## Problem description:
Extract, without alteration, each line from the start of the listing to the line bearing "You are a computer-use agent. This".

## Data for this task:
——————

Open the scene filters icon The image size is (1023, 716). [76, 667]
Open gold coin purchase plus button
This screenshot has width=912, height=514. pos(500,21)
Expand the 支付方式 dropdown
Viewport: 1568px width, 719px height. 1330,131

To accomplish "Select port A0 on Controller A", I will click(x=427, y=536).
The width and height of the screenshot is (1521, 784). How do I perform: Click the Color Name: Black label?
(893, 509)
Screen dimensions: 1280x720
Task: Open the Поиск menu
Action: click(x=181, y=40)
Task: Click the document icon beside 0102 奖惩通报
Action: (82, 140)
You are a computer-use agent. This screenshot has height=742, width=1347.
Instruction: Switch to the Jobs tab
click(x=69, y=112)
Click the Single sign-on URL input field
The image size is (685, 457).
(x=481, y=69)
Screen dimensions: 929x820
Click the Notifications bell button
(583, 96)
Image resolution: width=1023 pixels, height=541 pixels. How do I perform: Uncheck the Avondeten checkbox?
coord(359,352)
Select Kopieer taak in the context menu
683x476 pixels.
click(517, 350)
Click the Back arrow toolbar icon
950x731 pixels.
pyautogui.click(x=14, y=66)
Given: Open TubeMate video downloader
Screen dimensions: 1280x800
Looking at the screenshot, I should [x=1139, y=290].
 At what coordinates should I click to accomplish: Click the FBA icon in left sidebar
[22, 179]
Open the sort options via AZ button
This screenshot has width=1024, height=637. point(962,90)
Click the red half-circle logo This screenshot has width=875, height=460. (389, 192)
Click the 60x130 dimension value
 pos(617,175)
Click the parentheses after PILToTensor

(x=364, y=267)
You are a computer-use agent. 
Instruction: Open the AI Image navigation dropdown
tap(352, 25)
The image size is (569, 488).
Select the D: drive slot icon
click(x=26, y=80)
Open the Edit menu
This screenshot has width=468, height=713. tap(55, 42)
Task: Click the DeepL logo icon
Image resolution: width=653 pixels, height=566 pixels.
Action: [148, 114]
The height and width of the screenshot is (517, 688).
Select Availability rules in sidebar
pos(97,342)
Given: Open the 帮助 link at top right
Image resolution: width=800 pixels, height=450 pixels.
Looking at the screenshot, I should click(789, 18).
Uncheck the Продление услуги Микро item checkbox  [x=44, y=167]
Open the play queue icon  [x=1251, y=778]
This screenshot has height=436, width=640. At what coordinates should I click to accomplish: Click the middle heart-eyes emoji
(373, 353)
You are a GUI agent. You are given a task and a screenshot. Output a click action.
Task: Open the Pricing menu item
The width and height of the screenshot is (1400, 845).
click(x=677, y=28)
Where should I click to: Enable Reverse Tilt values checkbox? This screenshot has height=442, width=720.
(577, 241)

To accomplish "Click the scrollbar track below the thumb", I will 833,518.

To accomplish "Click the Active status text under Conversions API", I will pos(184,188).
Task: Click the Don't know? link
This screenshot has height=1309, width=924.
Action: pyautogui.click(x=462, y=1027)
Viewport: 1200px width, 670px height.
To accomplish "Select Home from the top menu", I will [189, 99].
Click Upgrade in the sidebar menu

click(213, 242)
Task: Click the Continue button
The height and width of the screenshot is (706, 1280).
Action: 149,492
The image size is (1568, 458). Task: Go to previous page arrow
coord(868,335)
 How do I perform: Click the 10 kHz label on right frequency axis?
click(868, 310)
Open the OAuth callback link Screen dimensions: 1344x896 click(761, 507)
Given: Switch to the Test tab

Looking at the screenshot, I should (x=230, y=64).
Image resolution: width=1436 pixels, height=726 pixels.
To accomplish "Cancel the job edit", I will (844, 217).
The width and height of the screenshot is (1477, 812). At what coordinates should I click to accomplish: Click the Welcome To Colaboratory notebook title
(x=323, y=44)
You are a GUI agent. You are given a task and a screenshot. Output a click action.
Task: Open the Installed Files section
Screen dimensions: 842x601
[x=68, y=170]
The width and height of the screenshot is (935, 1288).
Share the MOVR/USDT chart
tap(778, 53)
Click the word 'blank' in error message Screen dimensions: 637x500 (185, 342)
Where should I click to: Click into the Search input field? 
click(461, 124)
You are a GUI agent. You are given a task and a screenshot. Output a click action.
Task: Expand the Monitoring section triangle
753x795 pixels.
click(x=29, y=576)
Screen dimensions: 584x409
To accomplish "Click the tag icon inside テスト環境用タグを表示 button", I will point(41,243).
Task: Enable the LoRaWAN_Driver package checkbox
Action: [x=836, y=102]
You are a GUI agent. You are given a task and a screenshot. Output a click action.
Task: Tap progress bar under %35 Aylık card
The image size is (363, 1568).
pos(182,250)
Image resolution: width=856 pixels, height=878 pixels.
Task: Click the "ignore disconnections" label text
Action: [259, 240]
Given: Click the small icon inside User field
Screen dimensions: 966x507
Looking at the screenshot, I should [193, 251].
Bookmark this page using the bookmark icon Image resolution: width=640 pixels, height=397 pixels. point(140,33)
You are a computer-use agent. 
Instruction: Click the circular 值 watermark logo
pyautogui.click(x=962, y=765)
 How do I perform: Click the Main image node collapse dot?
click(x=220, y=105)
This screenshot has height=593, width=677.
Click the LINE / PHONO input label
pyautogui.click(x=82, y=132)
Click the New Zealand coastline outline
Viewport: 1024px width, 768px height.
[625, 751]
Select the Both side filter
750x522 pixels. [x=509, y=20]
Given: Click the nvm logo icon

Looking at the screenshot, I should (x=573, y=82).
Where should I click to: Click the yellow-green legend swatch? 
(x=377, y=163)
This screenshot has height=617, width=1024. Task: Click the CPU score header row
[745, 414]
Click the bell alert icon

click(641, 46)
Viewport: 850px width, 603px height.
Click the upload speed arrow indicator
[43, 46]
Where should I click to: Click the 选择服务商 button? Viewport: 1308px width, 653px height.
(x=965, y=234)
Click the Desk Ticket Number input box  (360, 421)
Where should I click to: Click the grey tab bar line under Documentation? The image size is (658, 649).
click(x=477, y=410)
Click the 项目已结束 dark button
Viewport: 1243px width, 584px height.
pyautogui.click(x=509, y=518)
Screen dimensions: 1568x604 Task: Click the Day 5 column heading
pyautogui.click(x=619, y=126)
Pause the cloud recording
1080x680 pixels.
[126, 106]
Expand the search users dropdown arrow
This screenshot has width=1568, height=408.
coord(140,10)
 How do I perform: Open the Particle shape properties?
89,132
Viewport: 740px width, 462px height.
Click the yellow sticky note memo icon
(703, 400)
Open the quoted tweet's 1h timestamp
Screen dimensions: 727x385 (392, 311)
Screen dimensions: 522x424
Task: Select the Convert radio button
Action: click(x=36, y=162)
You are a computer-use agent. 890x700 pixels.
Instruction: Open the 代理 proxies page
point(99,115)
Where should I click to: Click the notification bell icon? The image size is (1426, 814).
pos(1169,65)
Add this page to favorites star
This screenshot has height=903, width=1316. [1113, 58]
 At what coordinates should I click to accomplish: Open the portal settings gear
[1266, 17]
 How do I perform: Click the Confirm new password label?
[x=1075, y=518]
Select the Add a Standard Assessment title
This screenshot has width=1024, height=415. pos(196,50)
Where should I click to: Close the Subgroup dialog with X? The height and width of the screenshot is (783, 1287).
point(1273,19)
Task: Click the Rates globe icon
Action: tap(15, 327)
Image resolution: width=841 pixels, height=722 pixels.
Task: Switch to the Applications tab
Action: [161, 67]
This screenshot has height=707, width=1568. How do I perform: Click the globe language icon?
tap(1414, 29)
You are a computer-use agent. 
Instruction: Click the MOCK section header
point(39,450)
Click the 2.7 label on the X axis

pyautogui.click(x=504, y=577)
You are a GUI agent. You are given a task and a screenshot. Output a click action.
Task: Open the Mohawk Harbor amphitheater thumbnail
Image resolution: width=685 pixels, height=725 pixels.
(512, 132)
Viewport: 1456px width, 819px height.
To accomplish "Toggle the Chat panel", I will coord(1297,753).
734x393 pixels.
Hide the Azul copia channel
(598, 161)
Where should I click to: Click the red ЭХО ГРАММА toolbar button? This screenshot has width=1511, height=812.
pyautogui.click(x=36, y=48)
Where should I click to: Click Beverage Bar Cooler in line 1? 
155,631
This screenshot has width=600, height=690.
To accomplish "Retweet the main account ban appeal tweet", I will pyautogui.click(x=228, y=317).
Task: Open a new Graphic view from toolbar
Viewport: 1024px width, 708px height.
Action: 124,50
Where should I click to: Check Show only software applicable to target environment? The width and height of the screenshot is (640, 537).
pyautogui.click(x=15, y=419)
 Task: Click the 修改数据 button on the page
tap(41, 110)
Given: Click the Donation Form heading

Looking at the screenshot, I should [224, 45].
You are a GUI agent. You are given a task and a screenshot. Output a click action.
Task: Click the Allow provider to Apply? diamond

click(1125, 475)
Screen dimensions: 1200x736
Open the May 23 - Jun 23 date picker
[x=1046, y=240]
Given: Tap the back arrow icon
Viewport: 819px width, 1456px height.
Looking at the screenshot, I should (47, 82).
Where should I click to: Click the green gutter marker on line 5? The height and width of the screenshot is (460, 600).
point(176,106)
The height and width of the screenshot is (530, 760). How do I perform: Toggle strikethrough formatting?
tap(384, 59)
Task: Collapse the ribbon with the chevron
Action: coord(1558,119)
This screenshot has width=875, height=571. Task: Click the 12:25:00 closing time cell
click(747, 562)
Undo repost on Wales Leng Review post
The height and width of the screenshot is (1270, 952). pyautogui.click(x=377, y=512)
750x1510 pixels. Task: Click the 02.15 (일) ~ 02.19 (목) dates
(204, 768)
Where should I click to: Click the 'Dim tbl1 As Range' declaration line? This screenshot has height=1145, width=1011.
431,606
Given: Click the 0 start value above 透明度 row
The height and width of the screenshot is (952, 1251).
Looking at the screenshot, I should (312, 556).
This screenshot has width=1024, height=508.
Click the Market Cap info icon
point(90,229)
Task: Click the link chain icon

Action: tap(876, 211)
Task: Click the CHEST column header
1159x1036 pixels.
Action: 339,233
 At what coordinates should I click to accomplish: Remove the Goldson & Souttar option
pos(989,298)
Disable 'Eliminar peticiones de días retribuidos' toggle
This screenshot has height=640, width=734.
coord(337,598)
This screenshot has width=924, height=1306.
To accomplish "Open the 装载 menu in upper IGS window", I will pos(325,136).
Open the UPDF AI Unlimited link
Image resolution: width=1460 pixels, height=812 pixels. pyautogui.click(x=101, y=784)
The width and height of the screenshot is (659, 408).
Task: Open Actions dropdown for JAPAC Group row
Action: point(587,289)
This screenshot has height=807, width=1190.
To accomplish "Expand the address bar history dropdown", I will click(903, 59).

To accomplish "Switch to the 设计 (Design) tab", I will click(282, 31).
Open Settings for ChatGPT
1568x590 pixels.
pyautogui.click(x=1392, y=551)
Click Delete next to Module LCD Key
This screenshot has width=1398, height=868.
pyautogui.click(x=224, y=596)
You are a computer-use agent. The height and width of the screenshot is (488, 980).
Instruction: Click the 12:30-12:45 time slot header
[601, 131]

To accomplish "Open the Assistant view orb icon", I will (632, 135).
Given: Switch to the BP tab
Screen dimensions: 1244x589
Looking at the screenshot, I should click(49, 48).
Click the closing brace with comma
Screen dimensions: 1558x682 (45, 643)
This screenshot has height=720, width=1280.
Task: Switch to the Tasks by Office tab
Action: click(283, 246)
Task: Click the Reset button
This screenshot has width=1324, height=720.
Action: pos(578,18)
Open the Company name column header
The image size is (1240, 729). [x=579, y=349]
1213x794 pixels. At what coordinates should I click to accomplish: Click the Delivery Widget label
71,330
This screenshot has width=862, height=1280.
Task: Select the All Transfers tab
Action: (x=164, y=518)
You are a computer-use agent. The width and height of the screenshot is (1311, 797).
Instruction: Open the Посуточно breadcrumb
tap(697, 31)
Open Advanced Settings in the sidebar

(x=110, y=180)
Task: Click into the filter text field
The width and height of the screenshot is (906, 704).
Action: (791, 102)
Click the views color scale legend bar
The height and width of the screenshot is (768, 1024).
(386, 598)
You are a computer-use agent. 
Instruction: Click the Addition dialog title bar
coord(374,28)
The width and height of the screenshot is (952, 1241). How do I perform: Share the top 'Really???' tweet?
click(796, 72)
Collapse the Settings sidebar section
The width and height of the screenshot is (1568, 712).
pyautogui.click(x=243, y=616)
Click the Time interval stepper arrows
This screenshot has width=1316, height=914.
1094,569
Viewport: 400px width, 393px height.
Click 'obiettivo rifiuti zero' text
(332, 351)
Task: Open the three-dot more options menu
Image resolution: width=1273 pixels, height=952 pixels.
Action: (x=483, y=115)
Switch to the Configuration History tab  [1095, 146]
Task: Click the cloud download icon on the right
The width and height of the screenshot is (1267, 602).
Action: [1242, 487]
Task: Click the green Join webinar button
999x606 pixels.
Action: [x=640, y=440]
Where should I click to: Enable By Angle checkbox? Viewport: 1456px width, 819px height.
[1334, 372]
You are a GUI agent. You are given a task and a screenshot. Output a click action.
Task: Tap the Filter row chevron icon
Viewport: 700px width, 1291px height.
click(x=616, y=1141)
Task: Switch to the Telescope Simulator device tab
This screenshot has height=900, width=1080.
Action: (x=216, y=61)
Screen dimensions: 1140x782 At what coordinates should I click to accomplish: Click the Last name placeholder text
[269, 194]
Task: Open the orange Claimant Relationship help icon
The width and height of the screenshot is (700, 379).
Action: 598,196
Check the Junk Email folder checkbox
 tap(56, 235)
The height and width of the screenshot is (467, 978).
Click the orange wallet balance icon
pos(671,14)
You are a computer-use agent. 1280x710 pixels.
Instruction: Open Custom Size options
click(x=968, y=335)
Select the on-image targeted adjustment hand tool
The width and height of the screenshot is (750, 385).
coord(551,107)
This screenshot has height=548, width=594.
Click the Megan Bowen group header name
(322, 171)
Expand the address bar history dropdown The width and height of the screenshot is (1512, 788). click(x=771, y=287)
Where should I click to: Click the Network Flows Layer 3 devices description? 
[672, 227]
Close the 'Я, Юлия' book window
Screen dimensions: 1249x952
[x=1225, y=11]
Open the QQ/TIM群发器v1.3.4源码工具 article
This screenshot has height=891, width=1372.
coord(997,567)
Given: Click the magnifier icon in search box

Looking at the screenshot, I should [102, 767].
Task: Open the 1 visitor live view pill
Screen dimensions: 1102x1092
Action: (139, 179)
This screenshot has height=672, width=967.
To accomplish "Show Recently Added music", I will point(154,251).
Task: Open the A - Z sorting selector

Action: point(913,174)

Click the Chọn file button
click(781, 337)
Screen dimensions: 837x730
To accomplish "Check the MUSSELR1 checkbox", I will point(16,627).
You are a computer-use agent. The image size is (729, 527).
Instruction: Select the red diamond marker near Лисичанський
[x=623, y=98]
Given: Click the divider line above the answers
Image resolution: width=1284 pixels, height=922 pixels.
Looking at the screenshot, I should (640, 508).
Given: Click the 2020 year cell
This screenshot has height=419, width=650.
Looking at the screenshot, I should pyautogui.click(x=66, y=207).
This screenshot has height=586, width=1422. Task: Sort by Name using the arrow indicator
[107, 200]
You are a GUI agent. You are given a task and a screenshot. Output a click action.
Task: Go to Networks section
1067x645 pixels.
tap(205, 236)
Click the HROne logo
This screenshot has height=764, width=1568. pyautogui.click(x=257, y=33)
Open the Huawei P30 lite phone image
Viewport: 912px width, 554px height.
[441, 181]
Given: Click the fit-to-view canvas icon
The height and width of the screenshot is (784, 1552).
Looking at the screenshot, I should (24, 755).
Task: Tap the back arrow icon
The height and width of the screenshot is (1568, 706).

——————

## Answer to this exercise:
Open the scene filters icon The image size is (1023, 716). [76, 667]
Open gold coin purchase plus button
This screenshot has width=912, height=514. pos(500,21)
Expand the 支付方式 dropdown
Viewport: 1568px width, 719px height. 1330,131

To accomplish "Select port A0 on Controller A", I will click(x=427, y=536).
The width and height of the screenshot is (1521, 784). How do I perform: Click the Color Name: Black label?
(893, 509)
Screen dimensions: 1280x720
Task: Open the Поиск menu
Action: click(x=181, y=40)
Task: Click the document icon beside 0102 奖惩通报
Action: (82, 140)
You are a computer-use agent. This screenshot has height=742, width=1347.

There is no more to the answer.